What are the costs like in Perth?

When I arrived in 2002 accommodation was relatively affordable compared to the average salary and I was able to buy my first property in 2003. Although the price of property then rocketed, it has decreased markedly over the last five years and is now reasonably affordable. On a good day I can drive from my home to my office in 15 minutes. Our children go to schools in the CBD, so the morning work/school run is very manageable.

What advice would you give to someone maybe interested in pursuing a legal career abroad?

Definitely go for a salaried position as opposed to working in a self-employed capacity as I erroneously did in 2000. Be prepared to take one step backwards to go to step forwards. If you can find a position that is not completely alien to your current experience, that will keep you busy and which has an engaging group of colleagues, in my experience you will succeed in making the transition. It is a big step obviously. Try to give yourself 12 months at least before deciding that it is not for you. When I moved from the UK to Australia I was single and so it was much more challenging than if one was moving with a family. It rather helped that I met my wife two years after I arrived.

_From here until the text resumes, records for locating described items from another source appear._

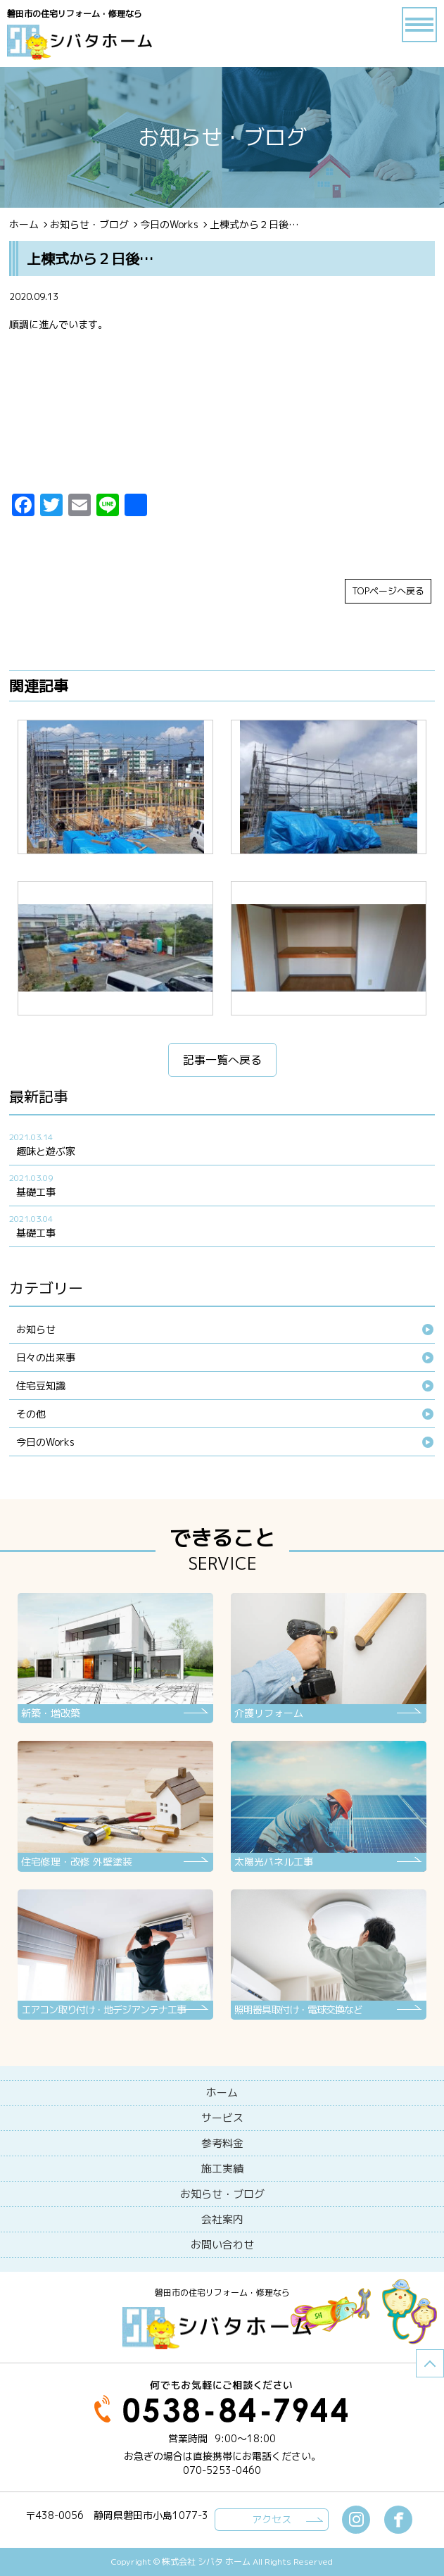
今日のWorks (169, 224)
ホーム (24, 224)
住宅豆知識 (40, 1385)
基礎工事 (36, 1192)
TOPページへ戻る (388, 590)
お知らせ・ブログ (89, 224)
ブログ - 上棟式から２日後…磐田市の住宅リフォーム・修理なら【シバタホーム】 (107, 42)
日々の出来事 (45, 1357)
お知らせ (36, 1329)
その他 (31, 1413)
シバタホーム (222, 2328)
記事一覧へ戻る (222, 1060)
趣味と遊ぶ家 (45, 1151)
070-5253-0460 (222, 2470)
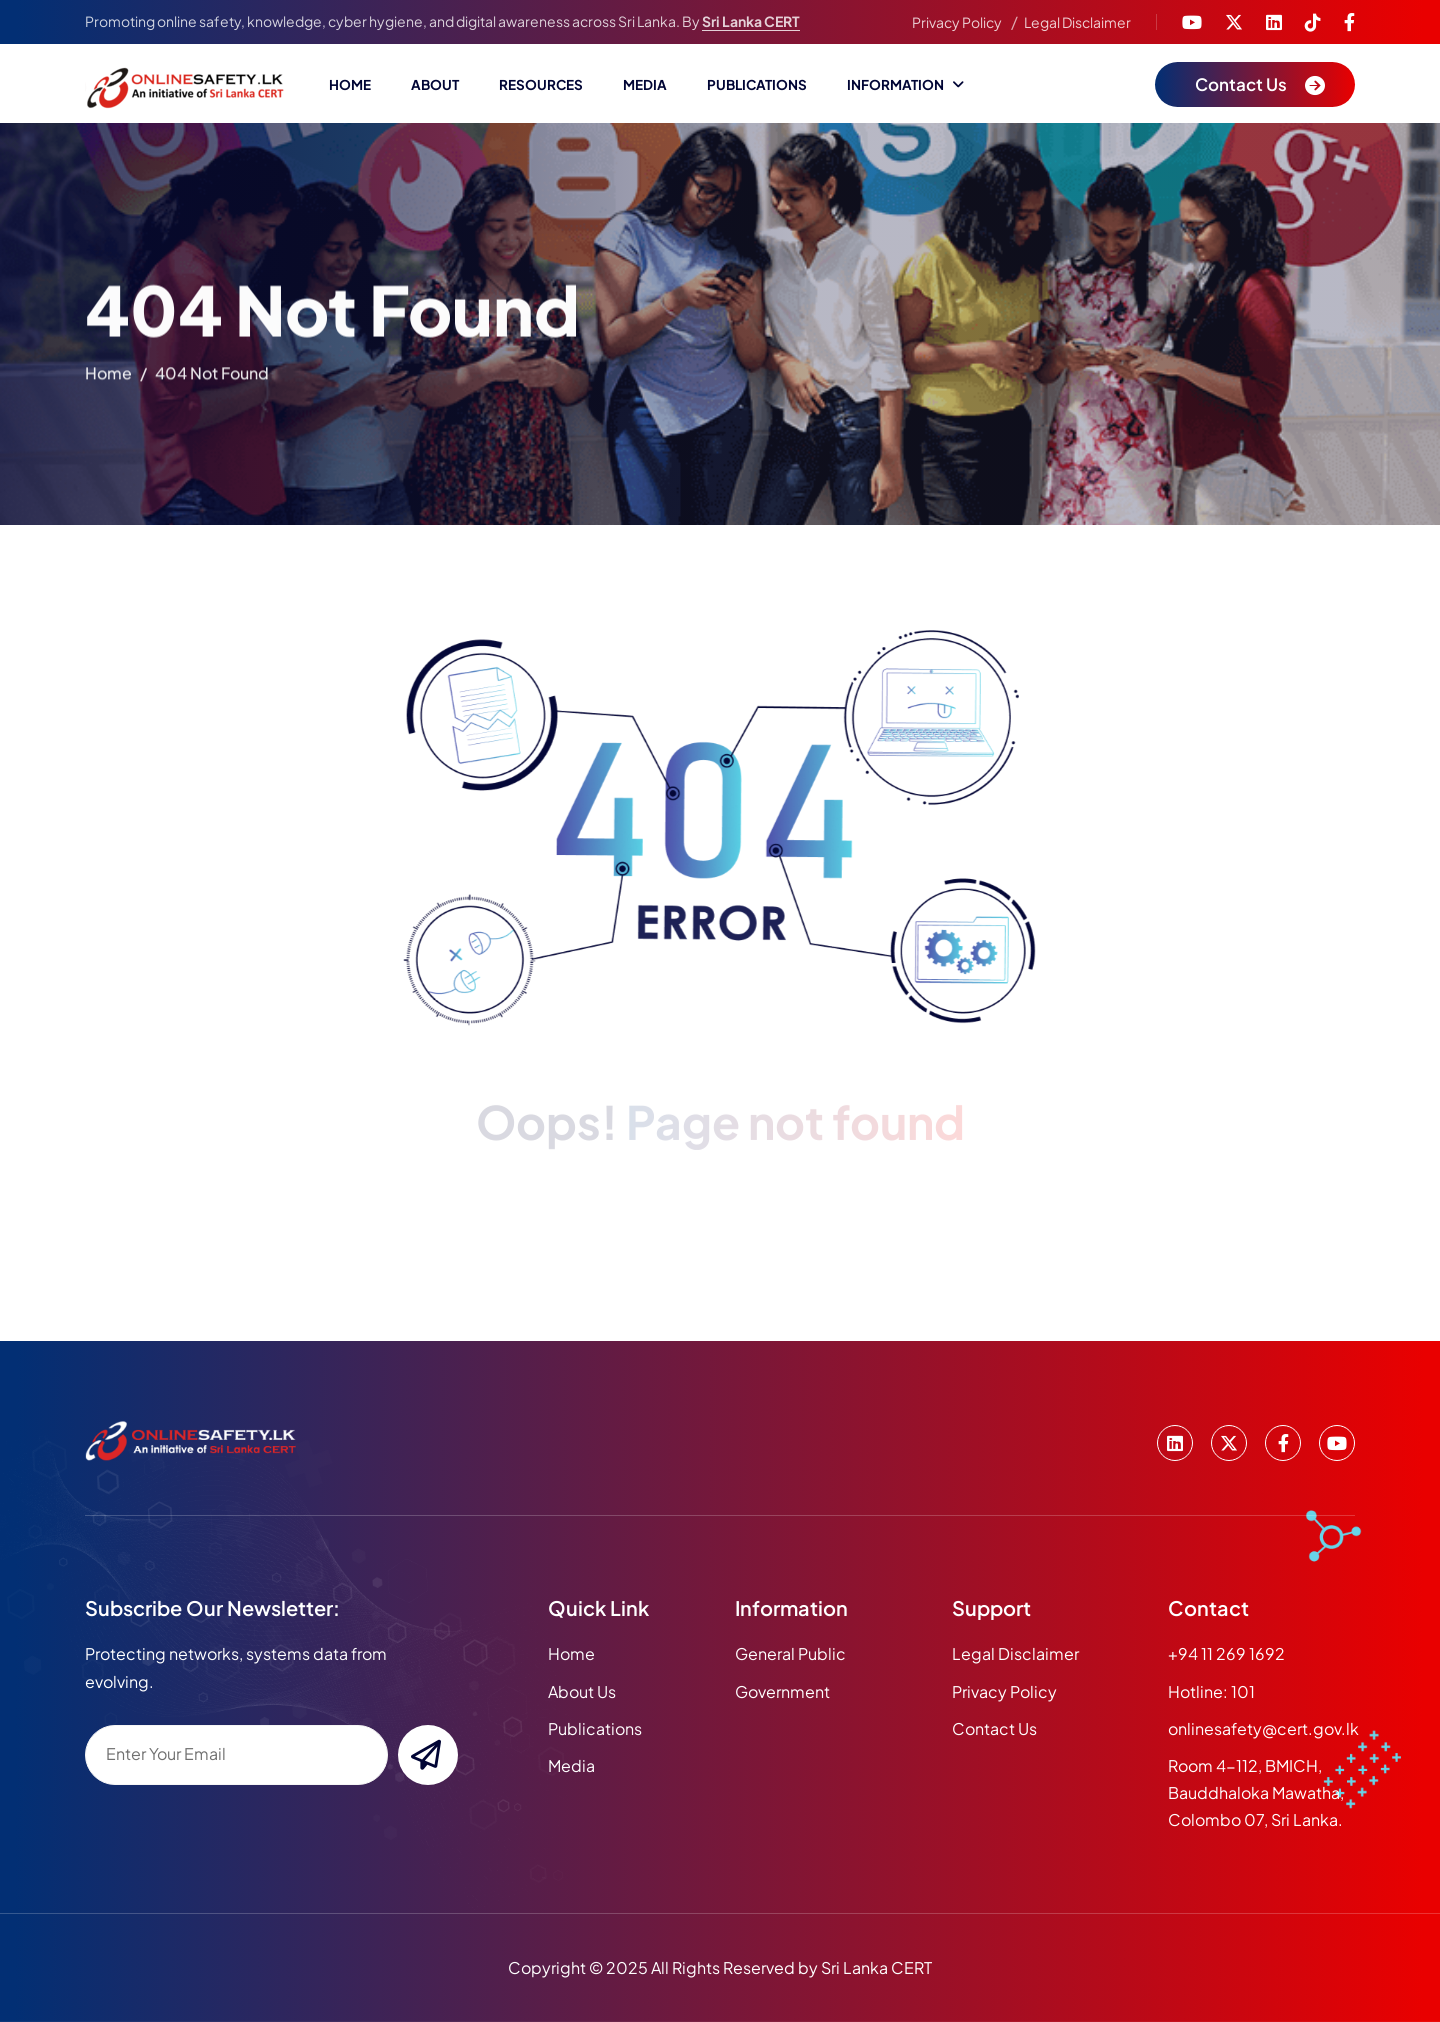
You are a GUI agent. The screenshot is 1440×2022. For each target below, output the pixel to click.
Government (782, 1691)
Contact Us (994, 1728)
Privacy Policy (957, 22)
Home (350, 84)
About (435, 84)
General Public (790, 1653)
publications (595, 1728)
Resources (541, 84)
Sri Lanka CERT (751, 21)
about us (582, 1691)
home (108, 377)
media (571, 1765)
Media (645, 84)
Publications (757, 84)
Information (895, 84)
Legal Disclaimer (1077, 22)
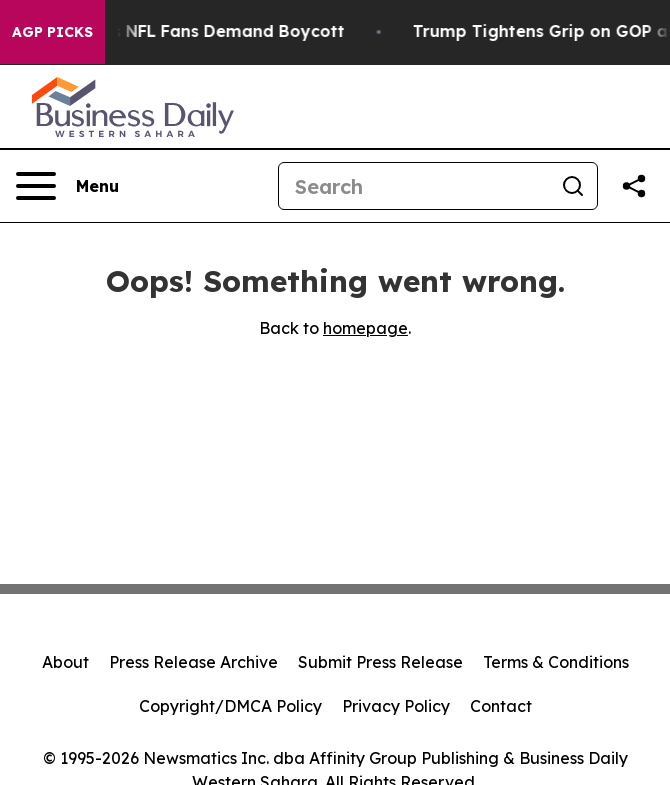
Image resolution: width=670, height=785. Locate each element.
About (65, 662)
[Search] (414, 186)
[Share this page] (634, 186)
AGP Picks (52, 32)
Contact (501, 706)
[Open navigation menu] (67, 186)
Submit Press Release (380, 662)
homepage (365, 328)
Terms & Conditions (556, 662)
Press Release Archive (193, 662)
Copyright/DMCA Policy (230, 706)
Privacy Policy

Are there any other Irish people in your circles?

My wife’s background is Greek and I recently attended a function hosted by the Hellenic Australian Lawyers Association. I think there is definitely merit in an Irish Australian Lawyers Association. I discovered a year or so ago that the mother of a law student then working in my court as an usher, went to school with him. Similarly at a business dinner a few years ago I bumped into a bank manager who went to school with my cousin in Clonmel.

Is there anything you miss about Ireland?

Proximity to family obviously. Skype has made a massive difference and over the years and my parents have made a number of trips to Australia, although their travelling days are now behind them.

I miss being able to watch Ireland in the Six Nations and I would have loved to have been able to get to see Munster live more often. It is completely impossible to get a Guinness as good as in Ireland.